Poniedziałek, Święto św. Bartłomieja, apostoła (24 sierpnia), rok II, J 1,45-51

Filip spotkał Natanaela i powiedział do niego: «Znaleźliśmy Tego, o którym pisał Mojżesz w Prawie i Prorocy, Jezusa, syna Józefa, z Nazaretu». Rzekł do niego Natanael: «Czyż może być co dobrego z Nazaretu?». Odpowiedział mu Filip: «Chodź i zobacz». Jezus ujrzał, jak Natanael zbliżał się do Niego, i powiedział o nim: «Patrz, to prawdziwy Izraelita, w którym nie ma podstępu». Powiedział do Niego Natanael: «Skąd mnie znasz?». Odrzekł mu Jezus: «Widziałem cię, zanim cię zawołał Filip, gdy byłeś pod drzewem figowym». Odpowiedział Mu Natanael: «Rabbi, Ty jesteś Synem Bożym, Ty jesteś Królem Izraela!». Odparł mu Jezus: «Czy dlatego wierzysz, że powiedziałem ci: „Widziałem cię pod drzewem figowym?”. Zobaczysz jeszcze więcej niż to». Potem powiedział do niego: «Zaprawdę, zaprawdę, powiadam wam: Ujrzycie niebiosa otwarte i aniołów Bożych wstępujących i zstępujących na Syna Człowieczego».

 

Dzisiejszy fragment Ewangelii przedstawia powołanie Apostoła Natanaela, które dokonało się przez świadectwo Apostoła Filipa. Choć Natanaela miał swoje spostrzeżenia co do mieszkańców Nazaretu, to Filip nie ustawał. To, czego doświadczył, spotykając Jezusa, dało mu siłę do pokonania oporu i niechęci Natanaela.

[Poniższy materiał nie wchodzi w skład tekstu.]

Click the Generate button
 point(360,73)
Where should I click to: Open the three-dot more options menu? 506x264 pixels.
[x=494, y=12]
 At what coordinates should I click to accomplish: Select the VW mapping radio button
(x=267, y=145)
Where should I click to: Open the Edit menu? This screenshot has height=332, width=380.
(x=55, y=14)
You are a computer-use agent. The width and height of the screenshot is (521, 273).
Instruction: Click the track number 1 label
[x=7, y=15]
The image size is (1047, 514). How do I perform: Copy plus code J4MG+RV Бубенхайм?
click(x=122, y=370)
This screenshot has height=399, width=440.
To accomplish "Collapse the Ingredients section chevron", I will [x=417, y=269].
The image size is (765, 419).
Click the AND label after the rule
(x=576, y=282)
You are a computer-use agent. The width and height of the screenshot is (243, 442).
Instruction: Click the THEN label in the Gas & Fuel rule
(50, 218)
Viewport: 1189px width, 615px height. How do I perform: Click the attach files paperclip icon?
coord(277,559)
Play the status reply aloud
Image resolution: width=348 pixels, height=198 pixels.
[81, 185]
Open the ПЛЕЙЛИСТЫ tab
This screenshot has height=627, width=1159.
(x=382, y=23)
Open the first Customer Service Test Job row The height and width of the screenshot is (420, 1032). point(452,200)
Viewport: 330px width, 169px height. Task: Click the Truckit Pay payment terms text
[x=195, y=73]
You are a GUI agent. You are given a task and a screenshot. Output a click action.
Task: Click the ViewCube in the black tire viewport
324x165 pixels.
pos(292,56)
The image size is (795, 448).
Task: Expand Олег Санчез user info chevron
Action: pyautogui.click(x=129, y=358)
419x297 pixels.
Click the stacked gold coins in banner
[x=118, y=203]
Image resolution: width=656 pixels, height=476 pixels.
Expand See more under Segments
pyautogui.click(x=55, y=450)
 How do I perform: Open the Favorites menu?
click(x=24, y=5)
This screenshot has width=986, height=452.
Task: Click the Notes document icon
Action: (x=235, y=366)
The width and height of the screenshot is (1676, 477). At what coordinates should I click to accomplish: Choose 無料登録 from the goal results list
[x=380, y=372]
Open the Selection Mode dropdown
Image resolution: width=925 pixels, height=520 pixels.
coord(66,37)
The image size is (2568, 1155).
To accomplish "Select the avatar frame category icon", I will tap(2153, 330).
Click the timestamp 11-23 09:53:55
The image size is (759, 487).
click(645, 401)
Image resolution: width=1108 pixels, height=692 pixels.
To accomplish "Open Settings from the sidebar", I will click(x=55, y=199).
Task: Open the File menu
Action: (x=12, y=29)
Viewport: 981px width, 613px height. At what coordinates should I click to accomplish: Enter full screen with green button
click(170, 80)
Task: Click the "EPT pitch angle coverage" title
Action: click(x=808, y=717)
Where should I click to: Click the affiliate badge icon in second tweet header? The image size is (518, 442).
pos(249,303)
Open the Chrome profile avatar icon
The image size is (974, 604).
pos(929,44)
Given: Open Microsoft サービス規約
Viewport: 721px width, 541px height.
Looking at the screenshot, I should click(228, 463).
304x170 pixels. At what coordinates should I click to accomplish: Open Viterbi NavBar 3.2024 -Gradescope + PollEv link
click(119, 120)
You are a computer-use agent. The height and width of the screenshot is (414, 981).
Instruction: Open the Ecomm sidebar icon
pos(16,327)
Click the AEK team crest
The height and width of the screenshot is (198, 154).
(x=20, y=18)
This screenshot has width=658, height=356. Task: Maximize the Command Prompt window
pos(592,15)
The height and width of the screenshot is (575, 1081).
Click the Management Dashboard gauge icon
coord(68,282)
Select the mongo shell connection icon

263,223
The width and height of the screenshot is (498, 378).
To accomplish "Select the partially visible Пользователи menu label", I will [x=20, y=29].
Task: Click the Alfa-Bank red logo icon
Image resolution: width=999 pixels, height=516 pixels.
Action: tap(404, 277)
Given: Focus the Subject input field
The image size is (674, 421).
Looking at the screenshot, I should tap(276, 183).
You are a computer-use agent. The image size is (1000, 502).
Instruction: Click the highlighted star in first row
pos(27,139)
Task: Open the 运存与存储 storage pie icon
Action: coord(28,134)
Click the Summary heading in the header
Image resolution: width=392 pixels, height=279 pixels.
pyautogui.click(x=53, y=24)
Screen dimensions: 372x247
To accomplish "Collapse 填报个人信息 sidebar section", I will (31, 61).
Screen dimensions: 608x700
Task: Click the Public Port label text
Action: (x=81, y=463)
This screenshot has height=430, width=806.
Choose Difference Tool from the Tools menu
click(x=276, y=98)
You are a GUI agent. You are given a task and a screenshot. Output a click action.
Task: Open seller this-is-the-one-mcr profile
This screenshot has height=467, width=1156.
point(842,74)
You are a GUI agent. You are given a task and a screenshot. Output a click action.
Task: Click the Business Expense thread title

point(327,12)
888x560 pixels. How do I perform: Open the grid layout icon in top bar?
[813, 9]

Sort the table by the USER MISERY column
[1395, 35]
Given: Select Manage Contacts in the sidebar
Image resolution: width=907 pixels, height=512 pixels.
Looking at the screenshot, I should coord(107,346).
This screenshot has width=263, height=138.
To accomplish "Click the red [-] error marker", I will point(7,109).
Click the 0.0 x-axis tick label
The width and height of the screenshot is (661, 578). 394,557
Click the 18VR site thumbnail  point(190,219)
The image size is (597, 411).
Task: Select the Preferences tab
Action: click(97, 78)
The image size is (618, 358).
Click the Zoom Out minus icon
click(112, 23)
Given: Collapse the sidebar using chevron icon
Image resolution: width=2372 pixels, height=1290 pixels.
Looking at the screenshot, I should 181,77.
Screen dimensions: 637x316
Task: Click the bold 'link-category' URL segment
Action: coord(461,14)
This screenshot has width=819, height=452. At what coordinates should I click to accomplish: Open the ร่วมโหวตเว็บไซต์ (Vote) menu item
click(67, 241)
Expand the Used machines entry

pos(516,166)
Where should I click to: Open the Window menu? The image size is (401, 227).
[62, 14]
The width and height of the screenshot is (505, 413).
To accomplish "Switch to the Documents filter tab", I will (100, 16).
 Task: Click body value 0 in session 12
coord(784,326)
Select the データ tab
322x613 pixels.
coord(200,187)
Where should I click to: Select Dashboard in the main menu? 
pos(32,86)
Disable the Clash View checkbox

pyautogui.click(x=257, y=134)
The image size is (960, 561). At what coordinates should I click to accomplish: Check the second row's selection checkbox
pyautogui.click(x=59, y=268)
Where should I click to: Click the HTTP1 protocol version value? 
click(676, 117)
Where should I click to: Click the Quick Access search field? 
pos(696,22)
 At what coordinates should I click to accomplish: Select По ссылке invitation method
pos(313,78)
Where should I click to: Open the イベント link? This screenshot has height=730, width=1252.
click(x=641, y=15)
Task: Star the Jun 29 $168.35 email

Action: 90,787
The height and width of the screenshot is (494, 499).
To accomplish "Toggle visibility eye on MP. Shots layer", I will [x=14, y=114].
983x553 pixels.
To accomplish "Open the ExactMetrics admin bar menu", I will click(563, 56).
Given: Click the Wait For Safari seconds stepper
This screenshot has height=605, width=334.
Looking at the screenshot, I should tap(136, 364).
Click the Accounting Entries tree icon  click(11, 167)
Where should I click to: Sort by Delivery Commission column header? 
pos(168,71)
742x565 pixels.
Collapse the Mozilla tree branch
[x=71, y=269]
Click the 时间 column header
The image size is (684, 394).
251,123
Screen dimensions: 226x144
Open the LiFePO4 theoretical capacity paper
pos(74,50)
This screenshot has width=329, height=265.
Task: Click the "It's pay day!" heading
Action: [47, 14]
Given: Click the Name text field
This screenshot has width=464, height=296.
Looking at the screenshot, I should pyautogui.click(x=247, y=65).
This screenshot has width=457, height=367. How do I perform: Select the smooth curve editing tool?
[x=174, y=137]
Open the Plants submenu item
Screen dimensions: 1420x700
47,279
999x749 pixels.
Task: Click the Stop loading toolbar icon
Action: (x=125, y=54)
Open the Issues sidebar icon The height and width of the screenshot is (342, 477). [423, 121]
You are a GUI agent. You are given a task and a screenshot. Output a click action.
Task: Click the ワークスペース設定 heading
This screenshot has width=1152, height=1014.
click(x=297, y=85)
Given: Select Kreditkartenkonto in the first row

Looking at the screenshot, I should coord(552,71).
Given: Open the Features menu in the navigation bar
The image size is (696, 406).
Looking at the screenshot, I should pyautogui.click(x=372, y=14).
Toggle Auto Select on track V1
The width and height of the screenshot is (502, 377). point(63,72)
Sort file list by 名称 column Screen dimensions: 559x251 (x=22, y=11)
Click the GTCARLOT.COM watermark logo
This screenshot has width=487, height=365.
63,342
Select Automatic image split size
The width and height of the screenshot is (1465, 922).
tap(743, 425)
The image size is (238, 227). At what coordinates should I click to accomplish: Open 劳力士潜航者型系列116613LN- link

Zdarza się, że mamy swoje spojrzenie na pewne sprawy i osoby. I mamy do tego prawo. Jednak może się ono okazać wielce krzywdzące. Dlatego Filip zachęca: „Chodź i zobacz”. To dobra zachęta, szczególnie wtedy, gdy mamy wydać opinię o kimś lub o czymś. Nie ma możliwości, by była ona w miarę obiektywna, jeśli będziemy trwać na zewnątrz.

Wejdźmy więc i rozgośćmy się u Trójcy Przenajświętszej, i poznawajmy...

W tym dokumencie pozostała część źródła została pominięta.